When the 4.3 trillion dollar man says this is a normal, healthy market correction and not cause for concern, it's a good idea to listen. And go shopping for bargains.
Larry Fink is the co-founder, Chairman and CEO of asset management behemoth BlackRock Inc., and one of the richest, most successful investment managers of all time. In a recent Bloomberg interview, Mr. Fink expressed his belief that 2014's market volatility is largely "the unwinding of large hedge fund behaviour."
Mr. Fink mentioned "long Nikkei, short yen" as an example of an overly-popular hedge fund trade and the data supports his theory.
The Commitment of Traders report is issued weekly by the Commodity Futures Trading Commission. The numbers detail the non-commercial (ie. hedge fund) futures positions in virtually every currency, equity index, bond and commodity on the planet.
The chart below shows the huge surge in hedge fund short interest on the Japanese yen. The net position went from almost 30,000 net positive in February 2012 (30,000 more long futures contracts than short yen contracts) to 144,000 net short by the end of 2013.

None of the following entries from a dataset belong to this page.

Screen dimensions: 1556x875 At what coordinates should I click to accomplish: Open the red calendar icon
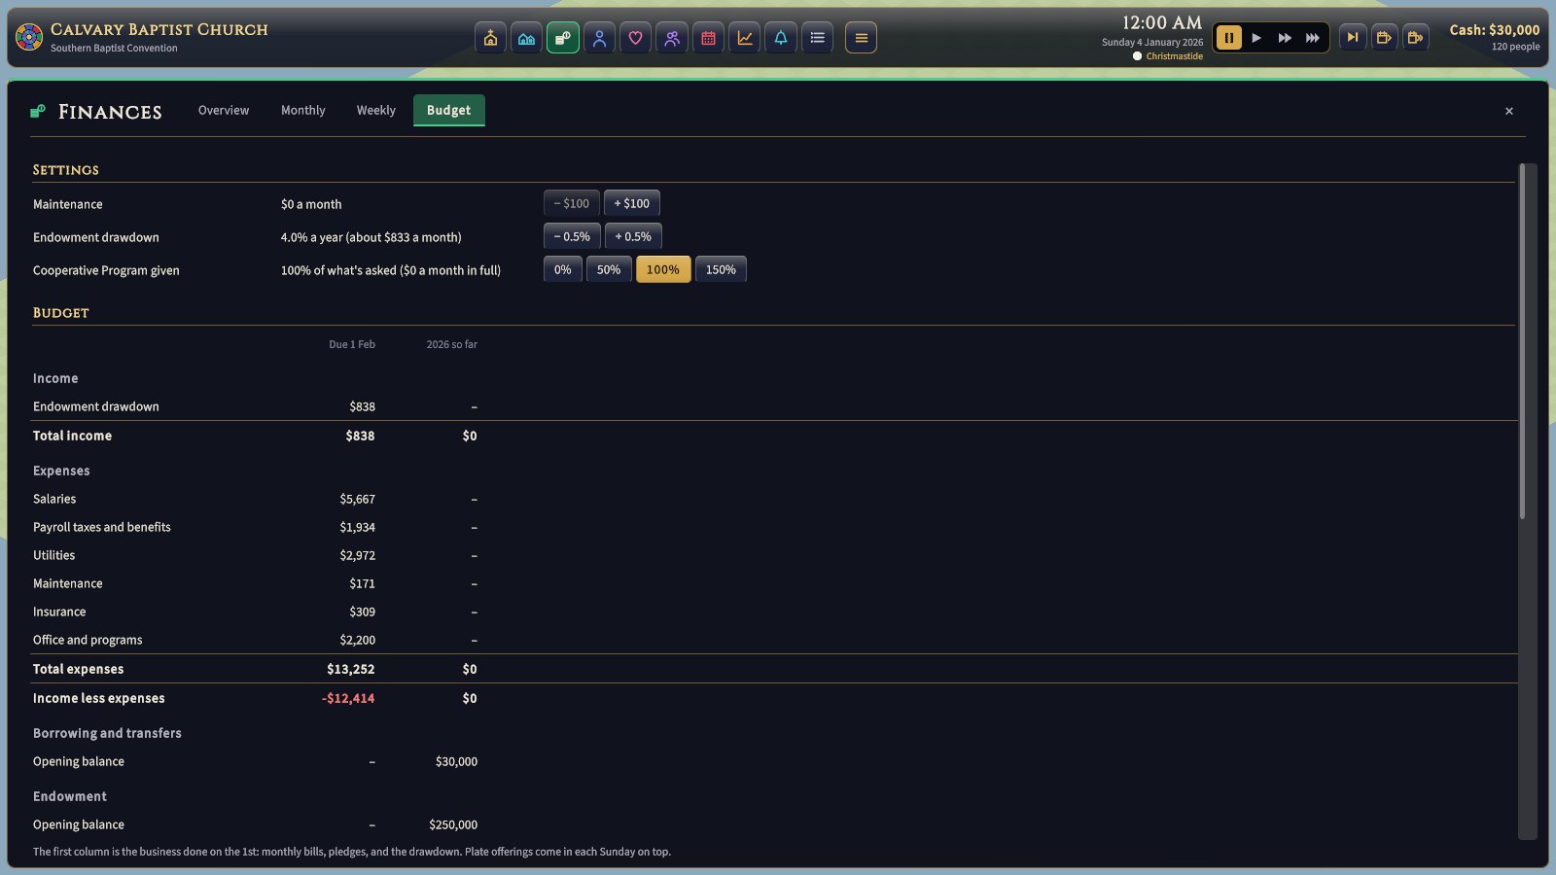(x=708, y=38)
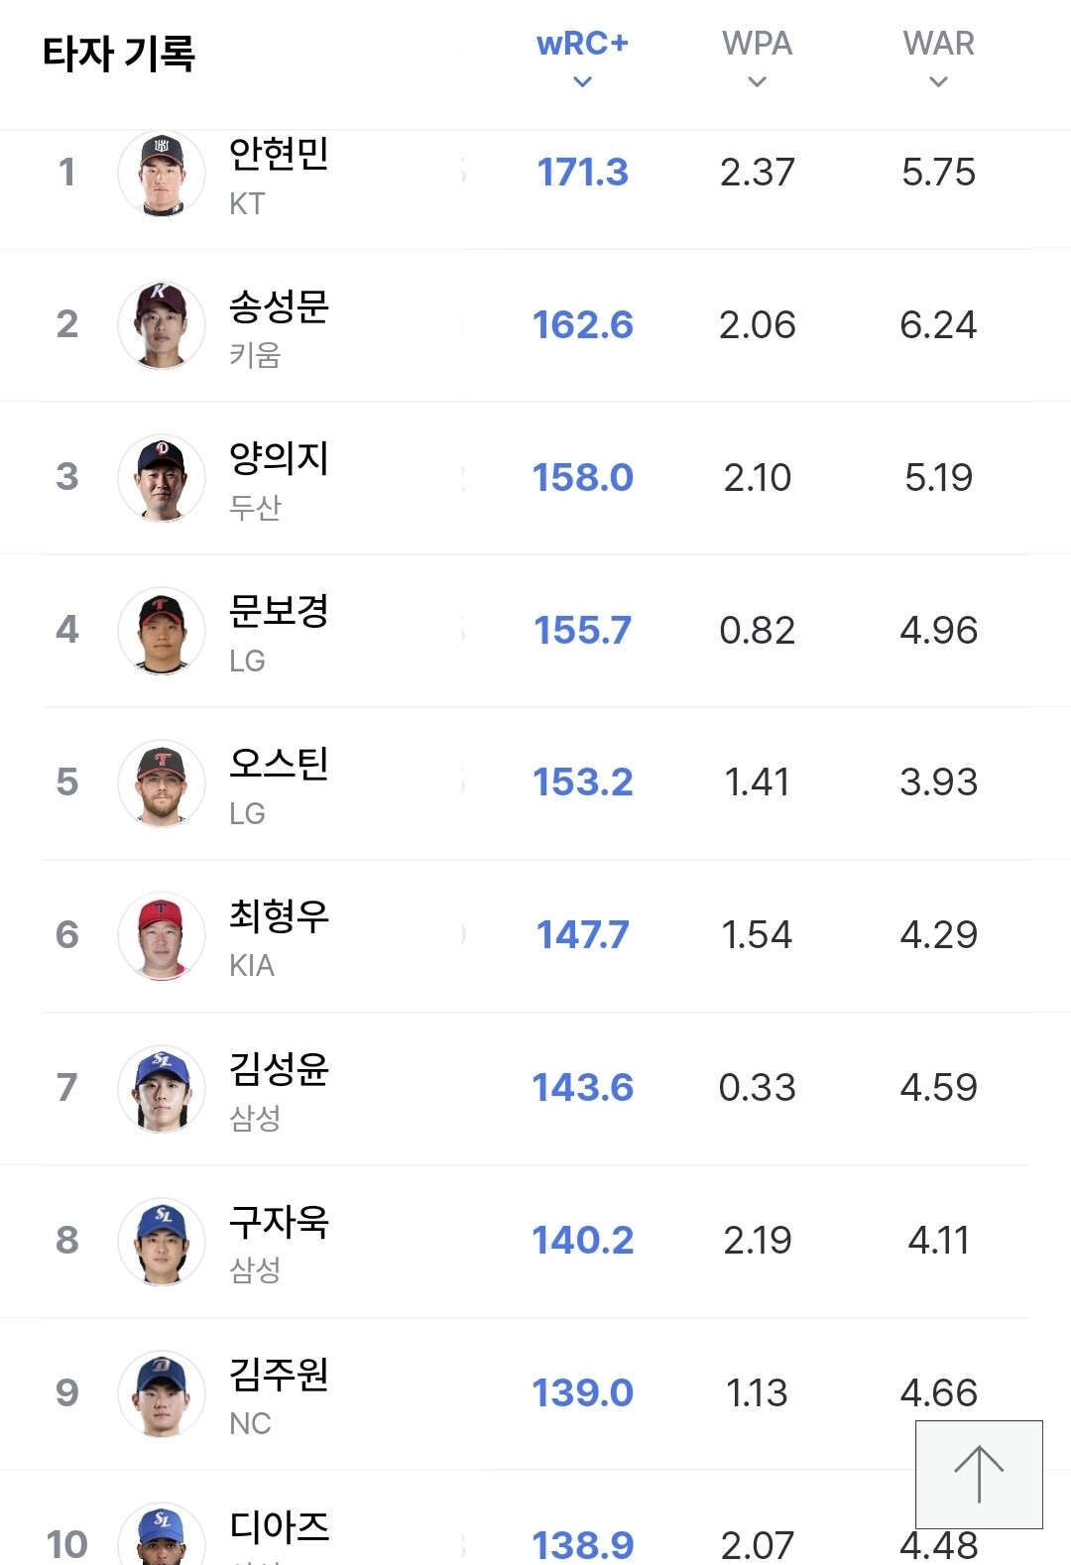Tap 김주원's NC player avatar
The image size is (1071, 1565).
(162, 1393)
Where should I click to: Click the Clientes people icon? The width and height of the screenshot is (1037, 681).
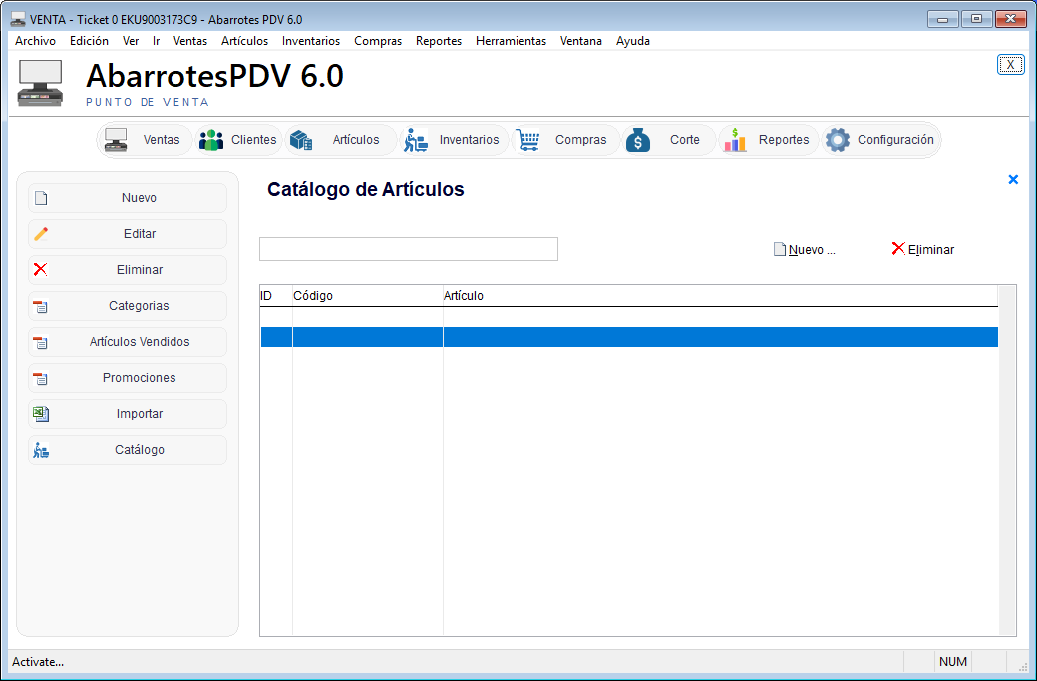(x=211, y=140)
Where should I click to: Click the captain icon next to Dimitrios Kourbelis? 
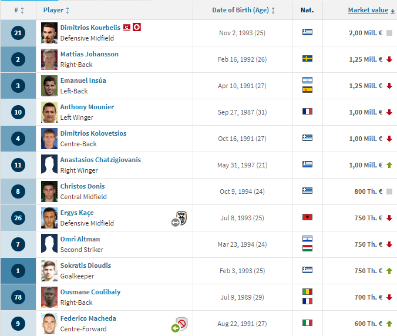coord(127,28)
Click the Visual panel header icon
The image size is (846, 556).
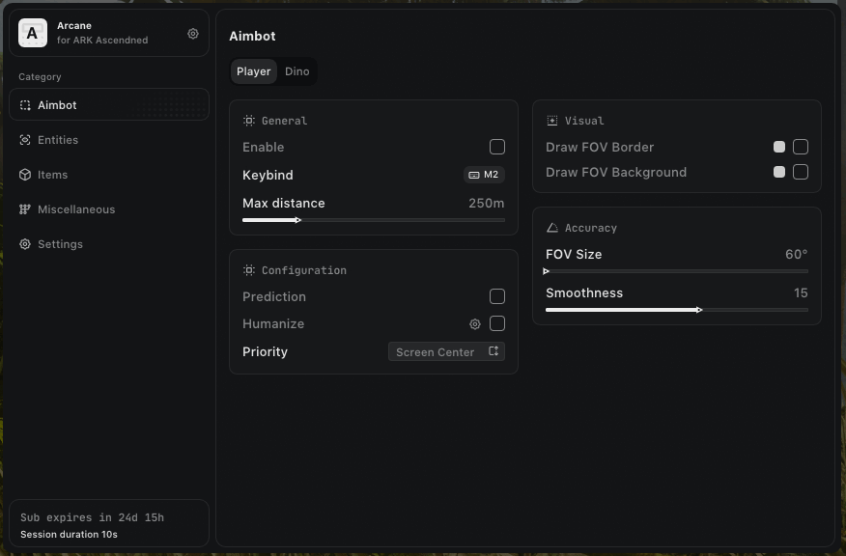(x=552, y=120)
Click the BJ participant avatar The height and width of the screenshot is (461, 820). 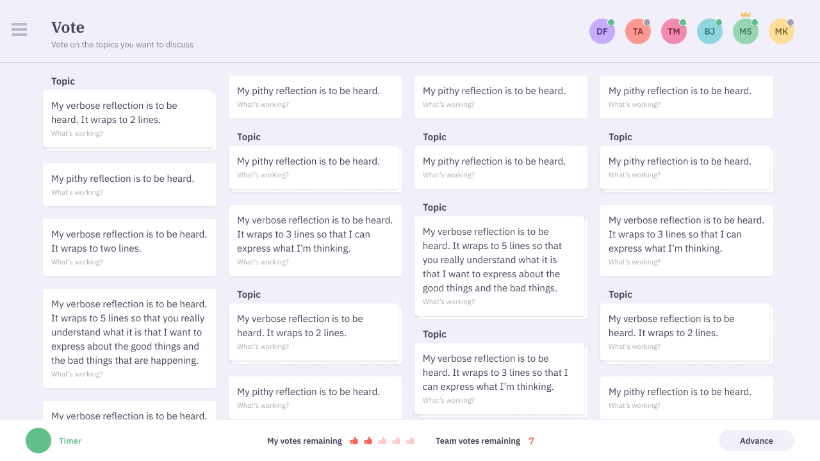pyautogui.click(x=709, y=31)
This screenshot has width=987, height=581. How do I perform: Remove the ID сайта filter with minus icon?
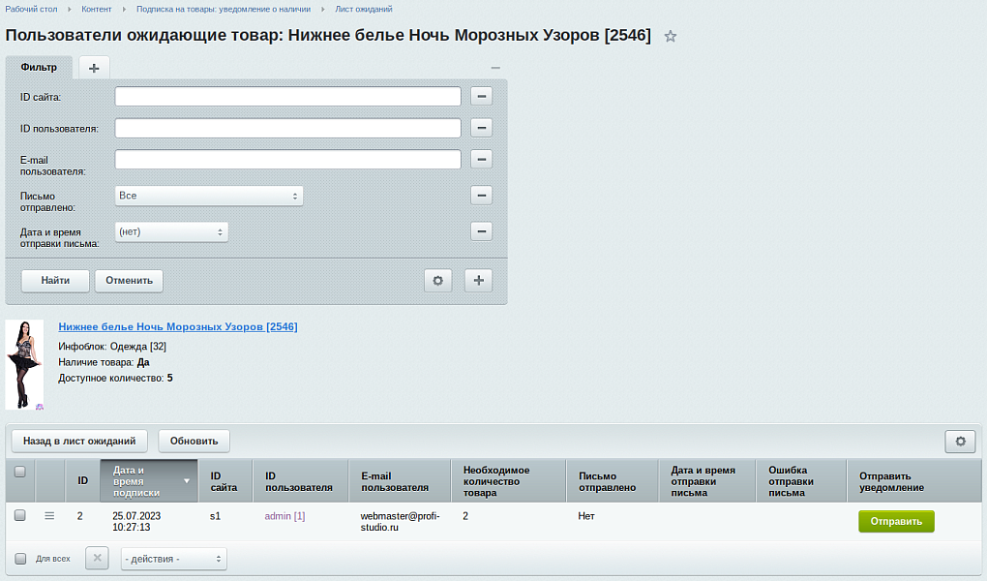[x=481, y=96]
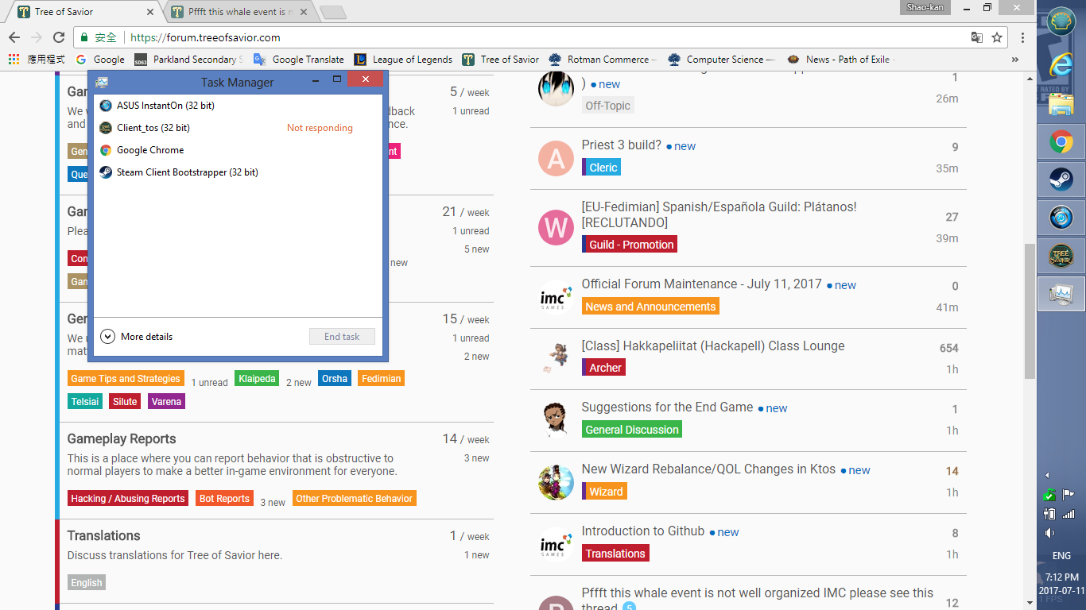Click the speaker volume tray icon
This screenshot has height=610, width=1086.
(x=1049, y=533)
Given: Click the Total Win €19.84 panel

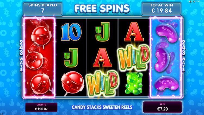Looking at the screenshot, I should click(x=162, y=9).
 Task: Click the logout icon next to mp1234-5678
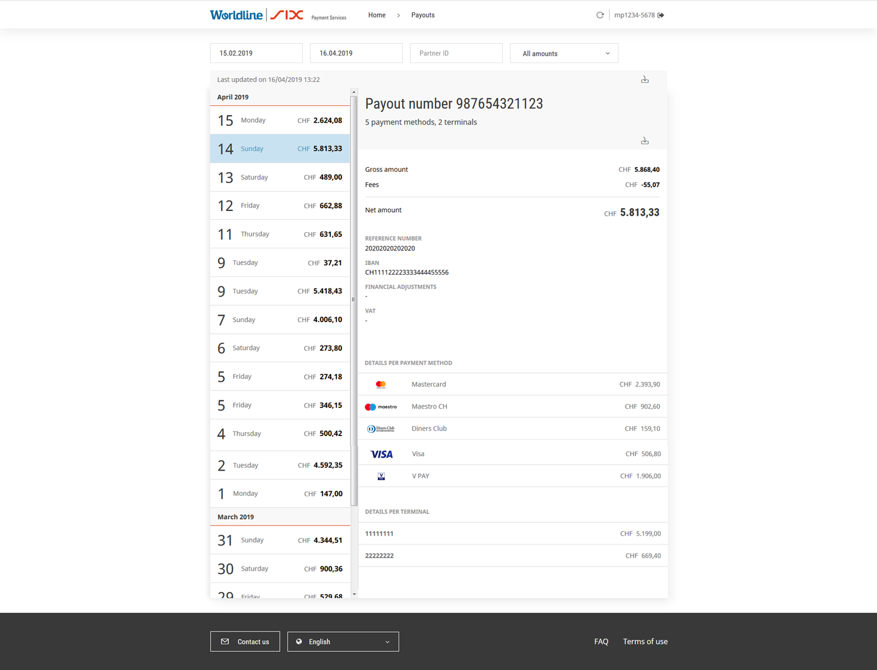661,15
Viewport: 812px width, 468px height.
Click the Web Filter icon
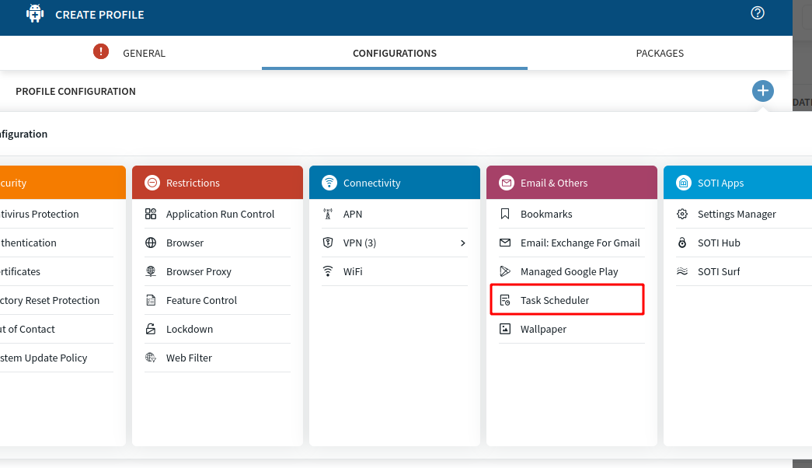tap(151, 358)
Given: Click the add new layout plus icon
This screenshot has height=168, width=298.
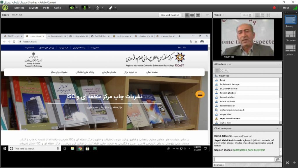Looking at the screenshot, I should point(294,163).
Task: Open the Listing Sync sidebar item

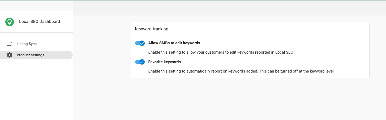Action: [x=36, y=44]
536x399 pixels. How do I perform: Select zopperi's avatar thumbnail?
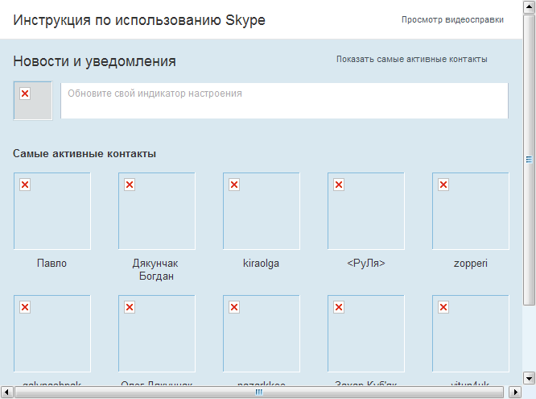(x=470, y=211)
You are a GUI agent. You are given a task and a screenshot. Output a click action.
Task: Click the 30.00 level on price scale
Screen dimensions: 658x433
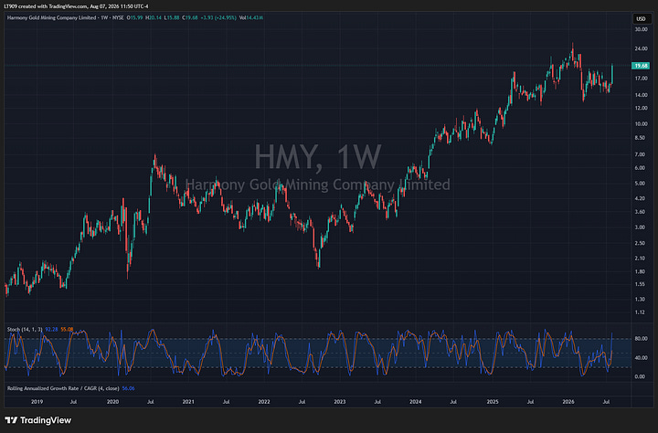pos(641,29)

Yen: Non-Commercial Net Futures Position
It's difficult to know why hedge funds began taking profits on the yen short trade in January. Most trades of this type are two sided, which means the funds were short yen against another asset class. Either side of the trade could have spooked the managers.
In this case I suspect the S&P 500 was the most common pair for the trade – the hedgies were short yen and long an equal amount of the S&P 500 index. If this was the case, unwinding the short yen position would have involved selling S&P 500 exposure – this is called "flattening the trade" – and would help explain the sell-off in U.S. equities.
The ten-year U.S. Treasury futures market is another area where it looks like two-sided trades have been unwound. When former Fed Chairman Bernanke hinted at tapering, short positions soared on expectations that higher yields (and lower bond prices) would accompany the Fed's withdrawal from monetary stimulus.
10 Year U.S. Treasury: Net Non-Commercial Futures Postion
A ton of these trades have been flattened in 2014. The net position went from 174,000 contracts short to only 50,000 short. In this case too, the likely other side of the trades was an S&P 500 long.
Larry Fink believes this volatility will be short-lived and remains constructive on U.S. equities for the remainder of the year. If he's right, this is an excellent entry point for Canadian investors look to add to U.S. equities.